### Goal
Which lines in the listing below contain the string "pixels"? Find them and copy each one out in full.

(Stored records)
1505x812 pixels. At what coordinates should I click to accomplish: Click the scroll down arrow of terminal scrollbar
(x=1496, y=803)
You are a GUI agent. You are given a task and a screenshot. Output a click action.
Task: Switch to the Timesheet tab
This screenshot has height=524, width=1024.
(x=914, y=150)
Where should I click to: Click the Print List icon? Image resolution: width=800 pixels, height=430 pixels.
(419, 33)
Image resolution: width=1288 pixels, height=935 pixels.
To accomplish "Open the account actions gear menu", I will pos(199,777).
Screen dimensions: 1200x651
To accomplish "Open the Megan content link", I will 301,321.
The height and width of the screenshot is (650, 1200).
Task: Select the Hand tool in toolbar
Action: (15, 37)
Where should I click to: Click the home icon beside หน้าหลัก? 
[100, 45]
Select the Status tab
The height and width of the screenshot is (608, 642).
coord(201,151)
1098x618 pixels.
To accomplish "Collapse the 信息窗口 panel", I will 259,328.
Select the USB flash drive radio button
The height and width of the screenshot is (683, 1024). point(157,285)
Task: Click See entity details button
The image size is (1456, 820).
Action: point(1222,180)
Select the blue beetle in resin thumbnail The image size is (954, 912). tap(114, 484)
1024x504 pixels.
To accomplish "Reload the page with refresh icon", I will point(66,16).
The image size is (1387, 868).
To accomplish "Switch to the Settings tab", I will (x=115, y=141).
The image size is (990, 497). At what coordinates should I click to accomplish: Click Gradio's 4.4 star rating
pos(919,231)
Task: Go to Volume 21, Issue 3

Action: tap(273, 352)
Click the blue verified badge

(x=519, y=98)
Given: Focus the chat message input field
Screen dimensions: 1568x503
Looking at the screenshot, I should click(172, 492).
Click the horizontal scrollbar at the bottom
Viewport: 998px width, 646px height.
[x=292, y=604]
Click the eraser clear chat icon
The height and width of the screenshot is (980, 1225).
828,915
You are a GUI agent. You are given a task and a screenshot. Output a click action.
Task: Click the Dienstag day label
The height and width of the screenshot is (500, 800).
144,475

### Task response
1505x812 pixels. At what coordinates should I click to accomplish: Click the scroll down arrow of terminal scrollbar
Where should I click to: Click the Print List icon? Image resolution: width=800 pixels, height=430 pixels.
Image resolution: width=1288 pixels, height=935 pixels.
1098x618 pixels.
1024x504 pixels.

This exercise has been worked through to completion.